This article is more than 15 years old
(Cert 15)

The Mexican novelist and screenwriter Guillermo Arriaga showed in his scripts for Amores Perros, 21 Grams and Babel that he'd engraved on his heart Jean-Luc Godard's celebrated dictum to the effect that a movie should have a beginning, a middle and an end, but not necessarily in that order. His deliberately fractured screenplays interweave several narratives and jump around in time and space, and only towards the end do they form a coherent, intelligible whole. So far they have worked well enough, though many people I know found Babel unendurable. Now he's made his directorial debut, collaborating with a highly gifted team of actors and technicians on a similar mosaic or jigsaw-puzzle work, but this time it doesn't come off. Linearised (yes, the word does exist), The Burning Plain would tell the straightforward story of an American housewife (Kim Basinger) who has a tragic affair with a married Mexican-American in a border town, her daughter who is filled with guilt over her mother's affair, and a granddaughter whose father, a crop-dusting pilot, has a serious accident in Mexico.

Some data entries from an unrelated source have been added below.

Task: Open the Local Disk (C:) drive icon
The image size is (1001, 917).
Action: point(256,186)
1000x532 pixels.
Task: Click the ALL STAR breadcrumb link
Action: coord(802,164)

Arriaga takes these three generations and with wilful mystification splits them into supposedly separate stories that appear to be taking place simultaneously in Mexico, New Mexico and Portland, Oregon, and make glib statements about redemption, fate and the ironies of life. Those unacquainted with Arriaga's technique might be led into thinking that the projectionist has put the reels on in the wrong order (that often happened in back street cinemas during my youth), while those familiar with his work will have difficulty in recognising a sustaining narrative logic of the kind that informs say, Christopher Nolan's masterful Memento. A major disappointment.